Every line of the listing below from the one with "The height and width of the screenshot is (509, 330)." up to and including the one with "Top Shot icon" should be retyped exactly, and nothing else; pictures are not part of the copy.

BEGIN Data provided

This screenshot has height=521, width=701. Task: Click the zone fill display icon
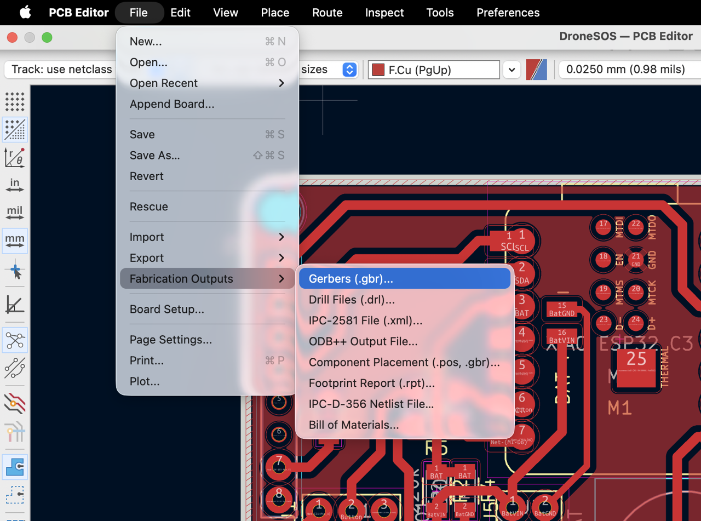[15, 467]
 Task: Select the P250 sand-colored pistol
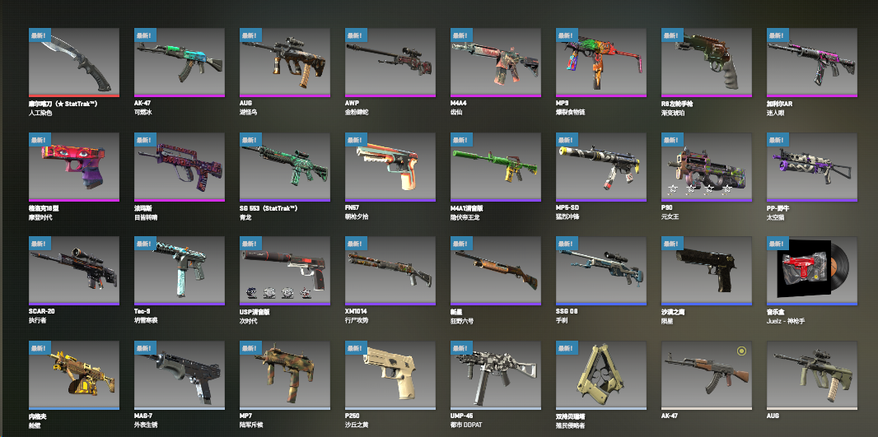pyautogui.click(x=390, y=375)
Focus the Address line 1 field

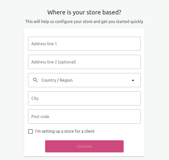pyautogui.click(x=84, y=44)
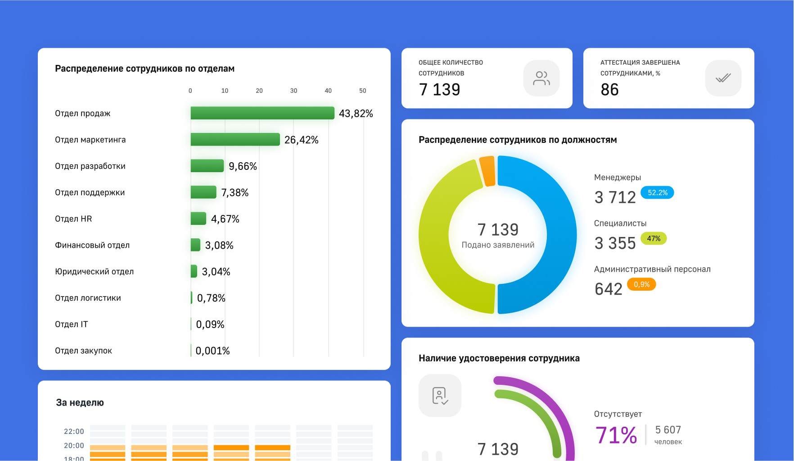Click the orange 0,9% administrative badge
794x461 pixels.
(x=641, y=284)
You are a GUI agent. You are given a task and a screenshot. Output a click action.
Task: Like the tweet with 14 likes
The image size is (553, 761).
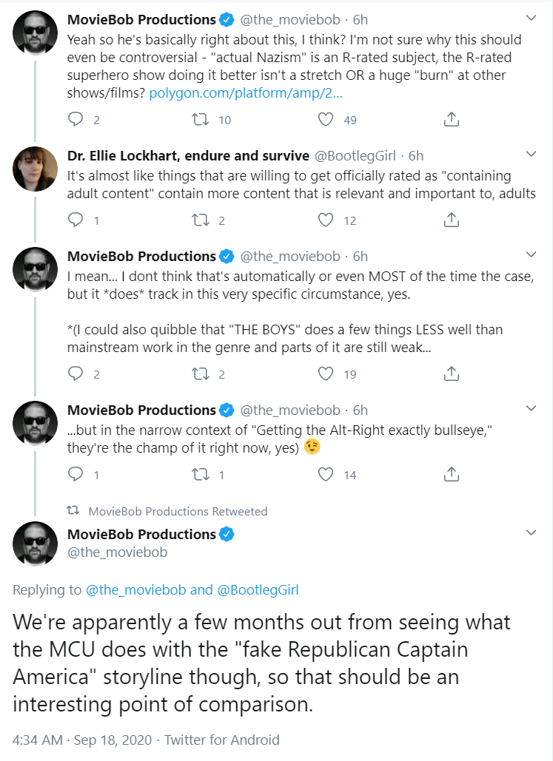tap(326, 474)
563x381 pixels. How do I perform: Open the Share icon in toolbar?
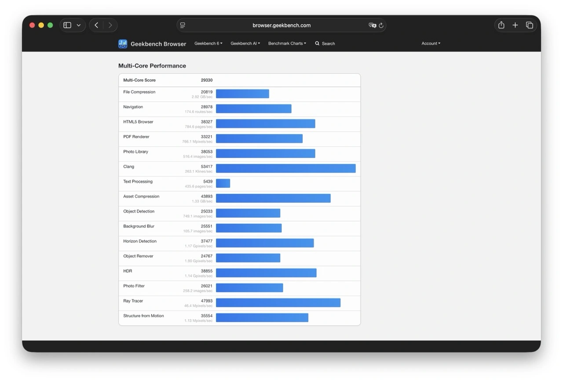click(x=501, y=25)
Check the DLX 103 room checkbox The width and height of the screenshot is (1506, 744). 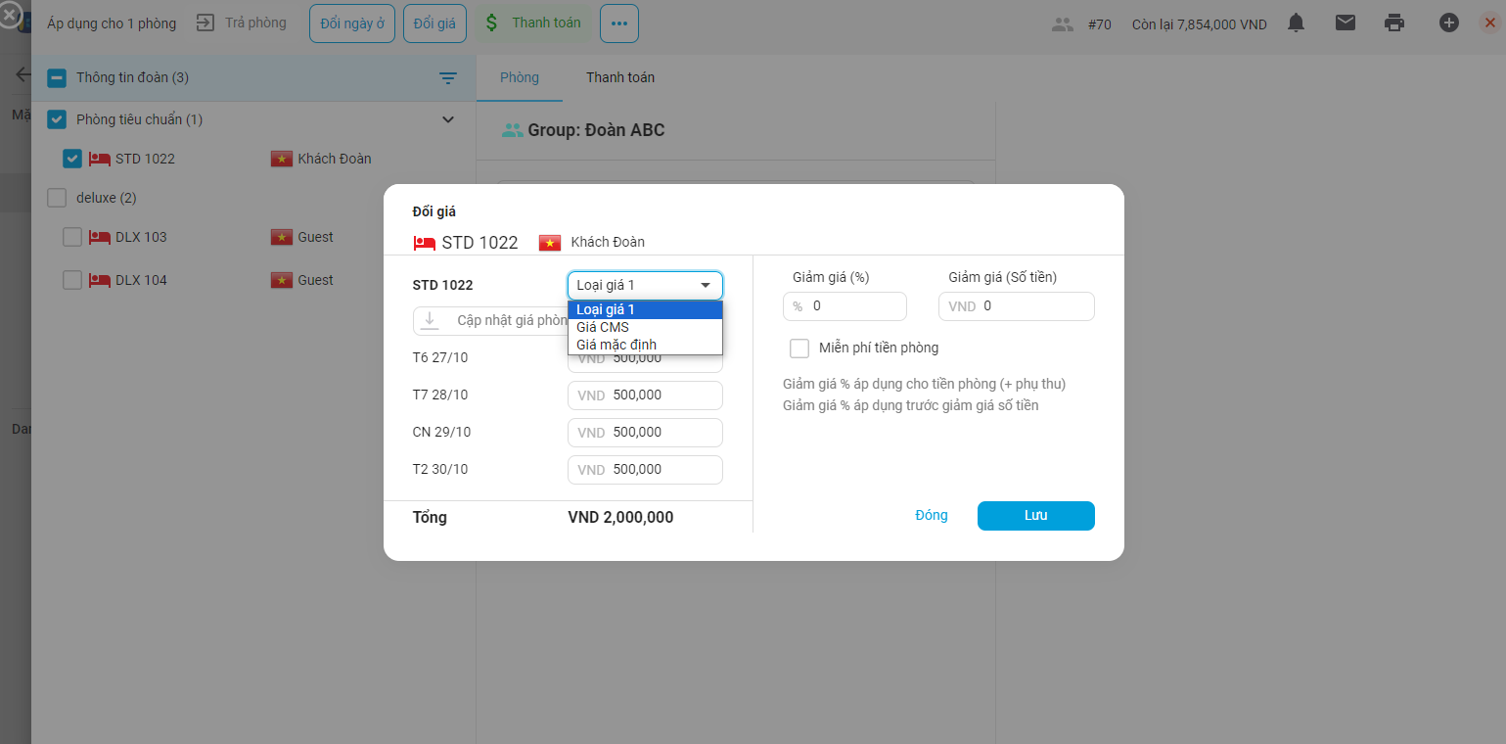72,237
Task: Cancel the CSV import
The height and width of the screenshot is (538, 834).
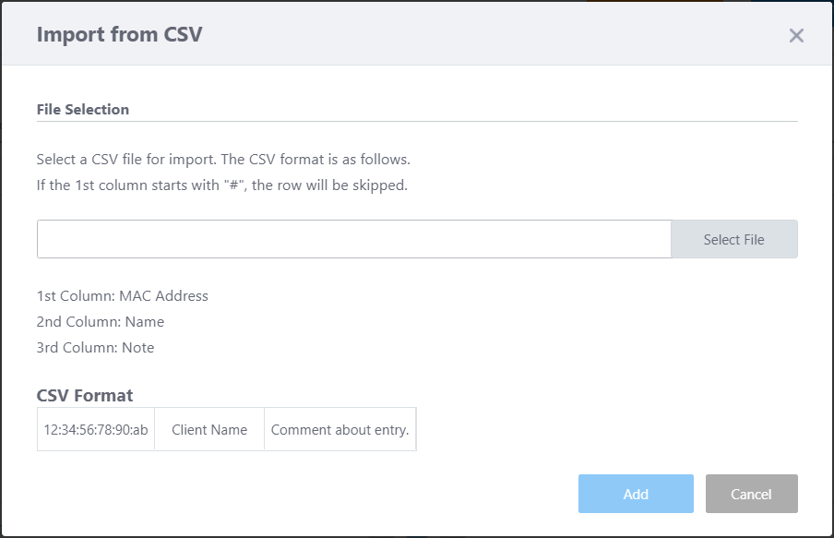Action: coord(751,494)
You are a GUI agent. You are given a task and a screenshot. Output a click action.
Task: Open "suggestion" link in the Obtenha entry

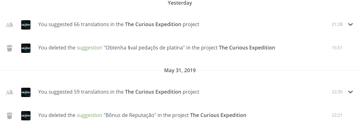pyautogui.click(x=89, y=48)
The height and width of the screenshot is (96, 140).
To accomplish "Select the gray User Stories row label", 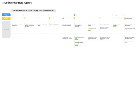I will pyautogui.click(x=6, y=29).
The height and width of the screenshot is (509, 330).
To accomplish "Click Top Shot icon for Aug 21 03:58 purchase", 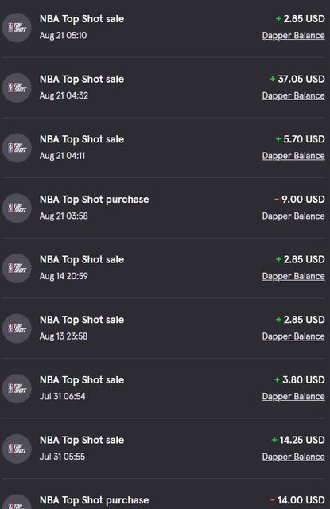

END Data provided
BEGIN Data provided

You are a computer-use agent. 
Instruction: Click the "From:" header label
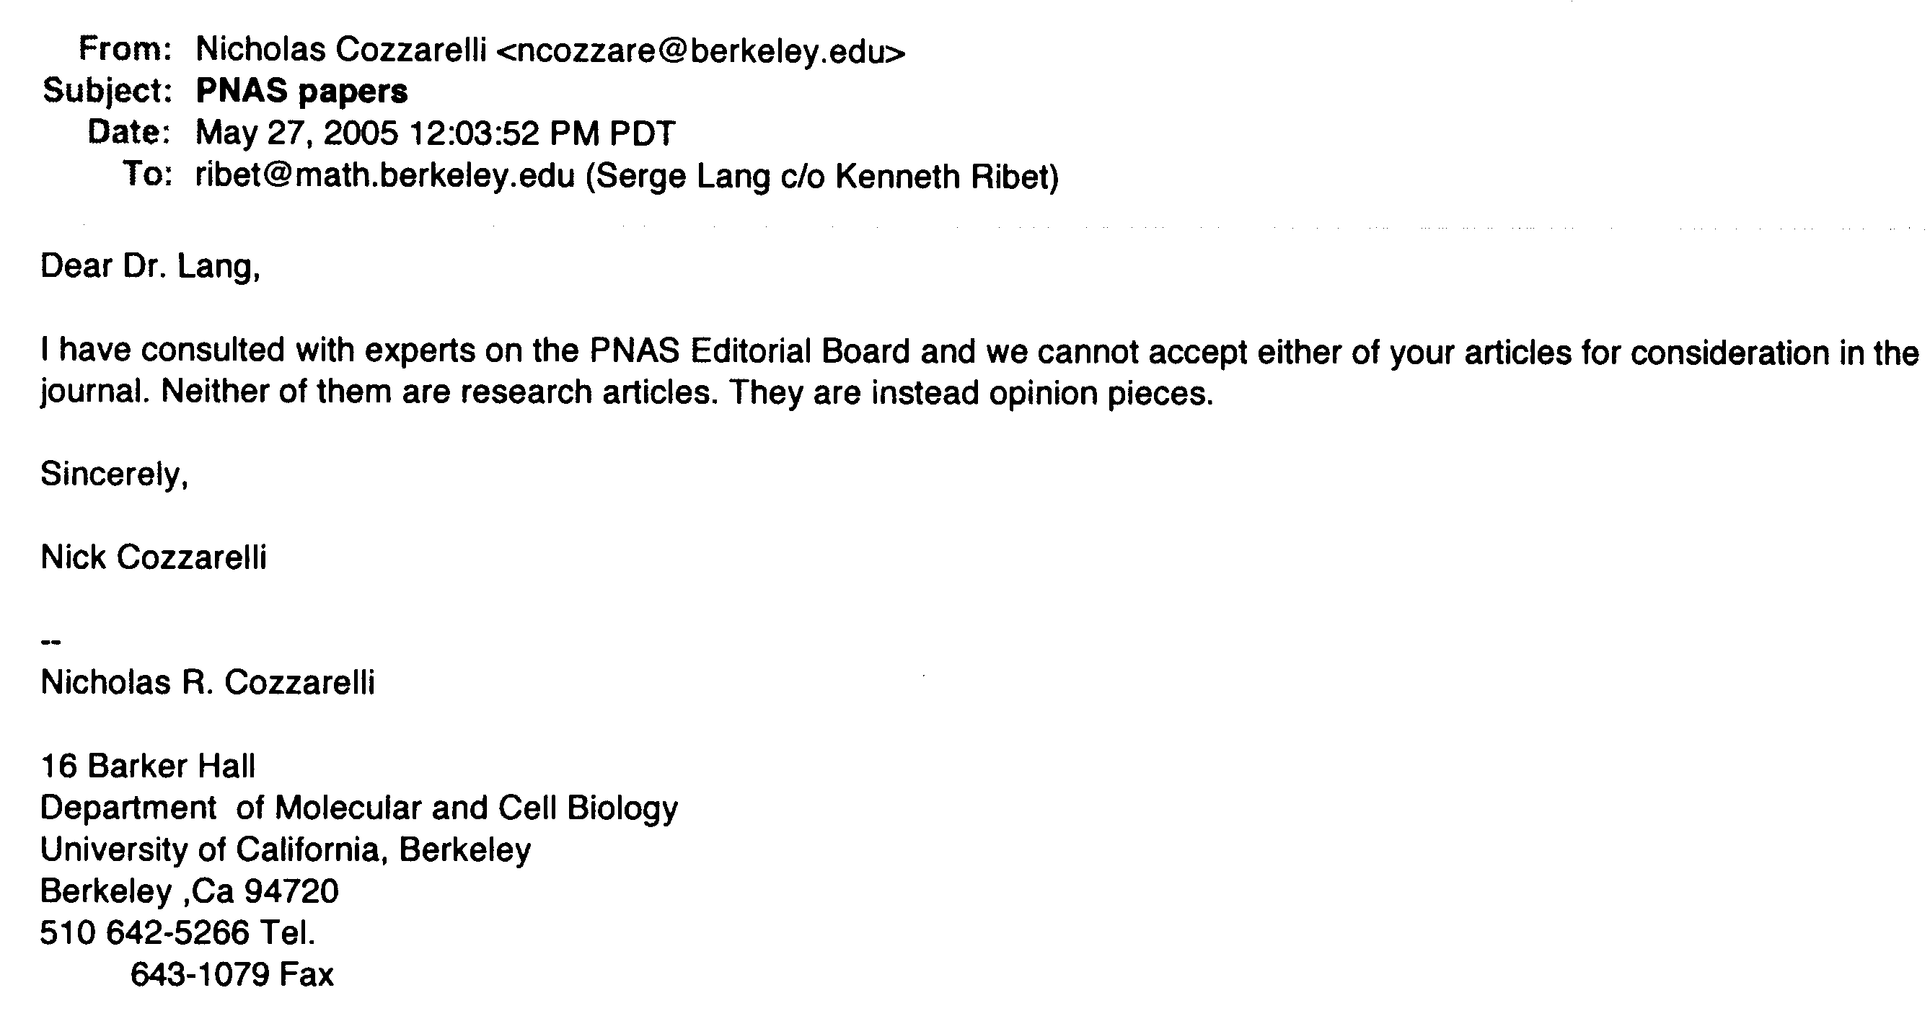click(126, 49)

END Data provided
BEGIN Data provided

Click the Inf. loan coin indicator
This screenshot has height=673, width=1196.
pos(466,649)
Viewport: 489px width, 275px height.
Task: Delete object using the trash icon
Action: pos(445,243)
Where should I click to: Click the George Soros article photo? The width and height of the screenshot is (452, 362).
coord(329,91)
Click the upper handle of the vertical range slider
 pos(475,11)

END Data provided

§ **Output for this task**
The height and width of the screenshot is (509, 330).
To accomplish "Click Top Shot icon for Aug 21 03:58 purchase", 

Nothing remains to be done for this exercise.